Exercise instructions: From the entries that follow, gather each line holding the word "will".

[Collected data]

□ □ □ □ □ □ □

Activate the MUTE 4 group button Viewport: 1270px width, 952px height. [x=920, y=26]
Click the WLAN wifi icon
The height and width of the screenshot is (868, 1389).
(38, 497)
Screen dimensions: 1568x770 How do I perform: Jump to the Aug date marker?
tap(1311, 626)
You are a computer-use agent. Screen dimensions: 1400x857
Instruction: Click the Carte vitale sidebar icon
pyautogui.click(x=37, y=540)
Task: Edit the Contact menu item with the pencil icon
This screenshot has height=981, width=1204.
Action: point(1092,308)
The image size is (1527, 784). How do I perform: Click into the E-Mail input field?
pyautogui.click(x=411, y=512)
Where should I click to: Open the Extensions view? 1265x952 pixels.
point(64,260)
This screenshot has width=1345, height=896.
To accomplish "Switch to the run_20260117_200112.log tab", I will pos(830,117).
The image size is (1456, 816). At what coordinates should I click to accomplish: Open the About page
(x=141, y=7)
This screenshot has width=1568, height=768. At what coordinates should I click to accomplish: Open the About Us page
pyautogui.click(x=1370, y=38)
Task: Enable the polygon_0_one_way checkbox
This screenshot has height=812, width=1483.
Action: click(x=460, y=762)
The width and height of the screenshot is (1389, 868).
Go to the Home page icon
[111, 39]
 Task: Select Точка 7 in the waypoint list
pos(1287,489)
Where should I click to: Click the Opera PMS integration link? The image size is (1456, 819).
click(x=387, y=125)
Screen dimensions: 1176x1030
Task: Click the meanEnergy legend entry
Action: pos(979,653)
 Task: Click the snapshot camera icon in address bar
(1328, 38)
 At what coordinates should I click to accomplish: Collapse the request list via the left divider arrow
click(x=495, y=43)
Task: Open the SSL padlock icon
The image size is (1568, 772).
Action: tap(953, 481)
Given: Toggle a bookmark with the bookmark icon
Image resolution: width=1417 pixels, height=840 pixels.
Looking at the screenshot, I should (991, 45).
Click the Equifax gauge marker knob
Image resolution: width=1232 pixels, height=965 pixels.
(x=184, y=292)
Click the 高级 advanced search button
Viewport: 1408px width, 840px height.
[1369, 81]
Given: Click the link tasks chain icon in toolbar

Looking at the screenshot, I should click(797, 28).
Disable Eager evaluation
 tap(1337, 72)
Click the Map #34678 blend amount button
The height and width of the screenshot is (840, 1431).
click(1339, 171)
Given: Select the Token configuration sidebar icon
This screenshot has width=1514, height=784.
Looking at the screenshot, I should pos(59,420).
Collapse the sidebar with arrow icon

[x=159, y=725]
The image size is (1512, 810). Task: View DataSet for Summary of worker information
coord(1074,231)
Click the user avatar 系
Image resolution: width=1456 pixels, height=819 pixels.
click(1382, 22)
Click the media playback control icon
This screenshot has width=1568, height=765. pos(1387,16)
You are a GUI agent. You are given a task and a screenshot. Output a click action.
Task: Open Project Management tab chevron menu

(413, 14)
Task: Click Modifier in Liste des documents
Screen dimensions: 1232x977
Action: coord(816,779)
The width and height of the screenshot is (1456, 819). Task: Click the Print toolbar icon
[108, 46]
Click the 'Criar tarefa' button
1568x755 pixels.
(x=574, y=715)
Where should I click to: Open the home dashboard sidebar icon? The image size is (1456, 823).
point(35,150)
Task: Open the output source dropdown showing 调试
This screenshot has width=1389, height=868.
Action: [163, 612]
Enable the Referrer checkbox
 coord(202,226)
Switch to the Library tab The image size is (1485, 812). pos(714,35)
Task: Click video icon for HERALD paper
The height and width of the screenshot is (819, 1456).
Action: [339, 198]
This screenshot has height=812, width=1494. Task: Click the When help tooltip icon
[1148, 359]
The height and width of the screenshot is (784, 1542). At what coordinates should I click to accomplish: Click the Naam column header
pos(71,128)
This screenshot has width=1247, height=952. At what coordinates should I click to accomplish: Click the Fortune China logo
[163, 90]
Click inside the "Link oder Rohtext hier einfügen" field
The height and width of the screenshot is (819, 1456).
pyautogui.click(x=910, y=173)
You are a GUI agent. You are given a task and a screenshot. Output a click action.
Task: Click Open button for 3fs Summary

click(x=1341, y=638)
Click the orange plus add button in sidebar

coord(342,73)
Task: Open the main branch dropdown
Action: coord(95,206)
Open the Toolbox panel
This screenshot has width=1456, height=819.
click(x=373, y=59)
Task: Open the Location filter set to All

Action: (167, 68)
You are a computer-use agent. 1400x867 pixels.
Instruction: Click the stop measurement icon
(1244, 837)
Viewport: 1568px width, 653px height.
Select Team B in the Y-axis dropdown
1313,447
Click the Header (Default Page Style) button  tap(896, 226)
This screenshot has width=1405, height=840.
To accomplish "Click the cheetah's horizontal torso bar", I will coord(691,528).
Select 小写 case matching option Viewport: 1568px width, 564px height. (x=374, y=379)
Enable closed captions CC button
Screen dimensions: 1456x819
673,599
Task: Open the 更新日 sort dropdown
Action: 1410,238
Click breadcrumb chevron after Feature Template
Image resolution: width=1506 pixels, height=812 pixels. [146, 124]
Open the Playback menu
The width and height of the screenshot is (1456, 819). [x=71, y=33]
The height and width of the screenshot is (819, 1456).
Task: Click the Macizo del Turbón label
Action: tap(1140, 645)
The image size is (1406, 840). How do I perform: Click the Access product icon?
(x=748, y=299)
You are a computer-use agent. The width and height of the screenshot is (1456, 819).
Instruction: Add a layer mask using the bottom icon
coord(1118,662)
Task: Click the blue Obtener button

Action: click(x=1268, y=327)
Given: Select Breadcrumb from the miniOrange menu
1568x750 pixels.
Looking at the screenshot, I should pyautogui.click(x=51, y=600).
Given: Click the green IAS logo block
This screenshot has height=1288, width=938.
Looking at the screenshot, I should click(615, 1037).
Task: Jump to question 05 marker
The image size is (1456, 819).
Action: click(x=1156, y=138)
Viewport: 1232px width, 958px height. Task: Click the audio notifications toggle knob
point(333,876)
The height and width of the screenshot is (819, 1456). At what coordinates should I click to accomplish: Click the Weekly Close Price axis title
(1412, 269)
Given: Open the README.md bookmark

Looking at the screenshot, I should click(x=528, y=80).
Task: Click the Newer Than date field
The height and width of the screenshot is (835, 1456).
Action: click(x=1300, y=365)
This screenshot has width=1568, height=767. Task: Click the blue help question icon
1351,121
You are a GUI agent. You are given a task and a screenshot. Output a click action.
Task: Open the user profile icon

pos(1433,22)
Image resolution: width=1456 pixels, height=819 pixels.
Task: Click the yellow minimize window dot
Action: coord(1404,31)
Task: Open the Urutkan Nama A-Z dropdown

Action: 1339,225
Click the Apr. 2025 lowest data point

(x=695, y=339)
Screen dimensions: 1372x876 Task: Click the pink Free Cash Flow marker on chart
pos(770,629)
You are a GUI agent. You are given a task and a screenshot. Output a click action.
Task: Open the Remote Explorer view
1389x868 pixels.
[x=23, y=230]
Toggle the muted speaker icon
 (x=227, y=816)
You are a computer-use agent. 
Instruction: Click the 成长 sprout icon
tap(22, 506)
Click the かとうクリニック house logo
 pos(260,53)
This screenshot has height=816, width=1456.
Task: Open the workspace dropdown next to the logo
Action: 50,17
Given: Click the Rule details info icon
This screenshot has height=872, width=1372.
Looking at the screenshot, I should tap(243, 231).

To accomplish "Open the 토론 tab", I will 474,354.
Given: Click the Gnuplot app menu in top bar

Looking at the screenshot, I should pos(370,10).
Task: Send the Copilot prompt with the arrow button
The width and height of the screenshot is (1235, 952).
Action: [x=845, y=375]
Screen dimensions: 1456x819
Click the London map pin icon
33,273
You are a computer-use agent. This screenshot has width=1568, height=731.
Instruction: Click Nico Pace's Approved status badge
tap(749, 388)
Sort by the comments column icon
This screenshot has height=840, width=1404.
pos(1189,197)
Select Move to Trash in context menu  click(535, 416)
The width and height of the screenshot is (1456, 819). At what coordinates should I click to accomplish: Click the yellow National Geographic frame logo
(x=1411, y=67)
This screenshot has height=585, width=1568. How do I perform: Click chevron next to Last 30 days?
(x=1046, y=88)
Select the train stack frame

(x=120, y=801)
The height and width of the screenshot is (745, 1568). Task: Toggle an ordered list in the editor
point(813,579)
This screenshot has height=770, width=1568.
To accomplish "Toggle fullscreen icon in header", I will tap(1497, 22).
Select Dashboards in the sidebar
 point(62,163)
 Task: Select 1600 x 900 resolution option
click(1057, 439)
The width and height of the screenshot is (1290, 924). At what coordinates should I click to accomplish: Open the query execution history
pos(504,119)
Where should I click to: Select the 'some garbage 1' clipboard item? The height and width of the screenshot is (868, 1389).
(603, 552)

□ □ □ □ □ □ □

The completed task:
To accomplish "Switch to the run_20260117_200112.log tab", I will pos(830,117).
To accomplish "Click the cheetah's horizontal torso bar", I will coord(691,528).
To accomplish "Open the 토론 tab", I will 474,354.
To accomplish "Toggle fullscreen icon in header", I will tap(1497, 22).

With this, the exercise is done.